*** Opening SUPPLIED INFORMATION ***

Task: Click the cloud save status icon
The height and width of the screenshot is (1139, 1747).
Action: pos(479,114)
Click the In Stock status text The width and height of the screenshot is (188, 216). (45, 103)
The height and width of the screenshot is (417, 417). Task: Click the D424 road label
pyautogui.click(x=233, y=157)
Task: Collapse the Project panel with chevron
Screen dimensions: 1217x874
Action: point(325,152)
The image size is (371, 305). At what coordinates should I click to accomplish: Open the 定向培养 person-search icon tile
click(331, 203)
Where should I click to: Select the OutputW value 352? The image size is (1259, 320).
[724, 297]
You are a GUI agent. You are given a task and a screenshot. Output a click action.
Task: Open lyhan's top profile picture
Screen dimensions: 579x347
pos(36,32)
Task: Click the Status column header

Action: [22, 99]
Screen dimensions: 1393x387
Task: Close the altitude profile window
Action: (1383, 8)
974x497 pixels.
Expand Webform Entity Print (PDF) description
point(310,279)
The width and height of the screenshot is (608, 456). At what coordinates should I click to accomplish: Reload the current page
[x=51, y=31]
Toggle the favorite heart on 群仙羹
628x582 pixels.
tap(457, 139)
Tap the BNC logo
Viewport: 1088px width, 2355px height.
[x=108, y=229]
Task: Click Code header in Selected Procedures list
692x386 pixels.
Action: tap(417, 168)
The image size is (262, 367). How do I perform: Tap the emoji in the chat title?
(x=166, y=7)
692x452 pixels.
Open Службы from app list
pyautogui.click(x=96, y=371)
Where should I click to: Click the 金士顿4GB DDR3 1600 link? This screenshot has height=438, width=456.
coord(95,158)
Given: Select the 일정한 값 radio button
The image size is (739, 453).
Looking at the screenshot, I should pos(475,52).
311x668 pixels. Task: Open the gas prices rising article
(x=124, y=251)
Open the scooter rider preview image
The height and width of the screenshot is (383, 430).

*** Closing SUPPLIED INFORMATION ***

__TASK PROMPT__
Starting at the line with "Screen dimensions: 1217x874", restate each line through the end of the records, both ends included, and stop there.

__ANSWER TO THIS PROBLEM__
Screen dimensions: 1217x874
Action: point(325,152)
The image size is (371, 305). At what coordinates should I click to accomplish: Open the 定向培养 person-search icon tile
click(331, 203)
Where should I click to: Select the OutputW value 352? The image size is (1259, 320).
[724, 297]
You are a GUI agent. You are given a task and a screenshot. Output a click action.
Task: Open lyhan's top profile picture
Screen dimensions: 579x347
pos(36,32)
Task: Click the Status column header

Action: [22, 99]
Screen dimensions: 1393x387
Task: Close the altitude profile window
Action: (1383, 8)
974x497 pixels.
Expand Webform Entity Print (PDF) description
point(310,279)
The width and height of the screenshot is (608, 456). At what coordinates should I click to accomplish: Reload the current page
[x=51, y=31]
Toggle the favorite heart on 群仙羹
628x582 pixels.
tap(457, 139)
Tap the BNC logo
Viewport: 1088px width, 2355px height.
[x=108, y=229]
Task: Click Code header in Selected Procedures list
692x386 pixels.
Action: tap(417, 168)
The image size is (262, 367). How do I perform: Tap the emoji in the chat title?
(x=166, y=7)
692x452 pixels.
Open Службы from app list
pyautogui.click(x=96, y=371)
Where should I click to: Click the 金士顿4GB DDR3 1600 link? This screenshot has height=438, width=456.
coord(95,158)
Given: Select the 일정한 값 radio button
The image size is (739, 453).
Looking at the screenshot, I should pos(475,52).
311x668 pixels. Task: Open the gas prices rising article
(x=124, y=251)
Open the scooter rider preview image
The height and width of the screenshot is (383, 430).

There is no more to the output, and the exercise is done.